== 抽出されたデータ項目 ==
#####

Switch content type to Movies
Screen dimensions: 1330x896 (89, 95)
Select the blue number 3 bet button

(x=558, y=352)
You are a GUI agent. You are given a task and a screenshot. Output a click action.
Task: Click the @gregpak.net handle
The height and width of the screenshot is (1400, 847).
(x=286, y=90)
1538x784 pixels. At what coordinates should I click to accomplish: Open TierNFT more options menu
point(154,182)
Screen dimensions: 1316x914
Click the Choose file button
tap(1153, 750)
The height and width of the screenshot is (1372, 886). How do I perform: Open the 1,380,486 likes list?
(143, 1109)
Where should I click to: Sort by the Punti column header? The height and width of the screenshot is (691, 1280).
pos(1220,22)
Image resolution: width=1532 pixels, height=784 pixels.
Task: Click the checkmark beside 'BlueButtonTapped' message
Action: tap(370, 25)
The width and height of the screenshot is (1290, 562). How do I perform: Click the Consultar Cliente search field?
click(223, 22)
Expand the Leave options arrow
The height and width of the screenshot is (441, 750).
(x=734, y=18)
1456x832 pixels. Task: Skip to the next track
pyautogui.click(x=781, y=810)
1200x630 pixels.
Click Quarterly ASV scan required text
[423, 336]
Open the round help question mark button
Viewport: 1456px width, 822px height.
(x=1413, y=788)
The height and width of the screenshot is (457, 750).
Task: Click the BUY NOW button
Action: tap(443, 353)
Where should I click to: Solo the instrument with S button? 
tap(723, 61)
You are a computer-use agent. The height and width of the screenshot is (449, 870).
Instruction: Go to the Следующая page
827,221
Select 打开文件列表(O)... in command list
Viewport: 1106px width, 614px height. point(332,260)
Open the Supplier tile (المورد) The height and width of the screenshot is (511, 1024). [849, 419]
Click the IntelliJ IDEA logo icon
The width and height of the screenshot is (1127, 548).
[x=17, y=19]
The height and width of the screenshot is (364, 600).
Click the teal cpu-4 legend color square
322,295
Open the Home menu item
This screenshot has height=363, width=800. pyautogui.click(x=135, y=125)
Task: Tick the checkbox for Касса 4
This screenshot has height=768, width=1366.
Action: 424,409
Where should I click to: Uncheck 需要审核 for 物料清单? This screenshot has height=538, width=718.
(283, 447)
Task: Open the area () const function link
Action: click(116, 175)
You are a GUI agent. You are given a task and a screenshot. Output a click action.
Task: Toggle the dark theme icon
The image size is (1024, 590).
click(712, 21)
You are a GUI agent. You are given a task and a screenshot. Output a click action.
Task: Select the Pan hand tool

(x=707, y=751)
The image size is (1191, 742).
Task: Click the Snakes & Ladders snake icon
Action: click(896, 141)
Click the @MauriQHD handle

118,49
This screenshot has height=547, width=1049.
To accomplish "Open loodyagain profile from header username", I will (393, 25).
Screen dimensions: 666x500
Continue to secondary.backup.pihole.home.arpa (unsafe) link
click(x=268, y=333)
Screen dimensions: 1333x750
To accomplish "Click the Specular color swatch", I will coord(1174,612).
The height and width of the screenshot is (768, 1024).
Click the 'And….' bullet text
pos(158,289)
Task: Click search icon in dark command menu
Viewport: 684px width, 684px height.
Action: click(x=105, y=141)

#####

== 課題の目的 ==
項目の先頭の行から「(143, 1109)」を含む行までを書き直してください。その際、「Choose file」を「Upload file」に置き換え、ほかの部分は変えずに残してください。

== この課題の解答 ==
Switch content type to Movies
Screen dimensions: 1330x896 (89, 95)
Select the blue number 3 bet button

(x=558, y=352)
You are a GUI agent. You are given a task and a screenshot. Output a click action.
Task: Click the @gregpak.net handle
The height and width of the screenshot is (1400, 847).
(x=286, y=90)
1538x784 pixels. At what coordinates should I click to accomplish: Open TierNFT more options menu
point(154,182)
Screen dimensions: 1316x914
Click the Upload file button
tap(1153, 750)
The height and width of the screenshot is (1372, 886). How do I perform: Open the 1,380,486 likes list?
(143, 1109)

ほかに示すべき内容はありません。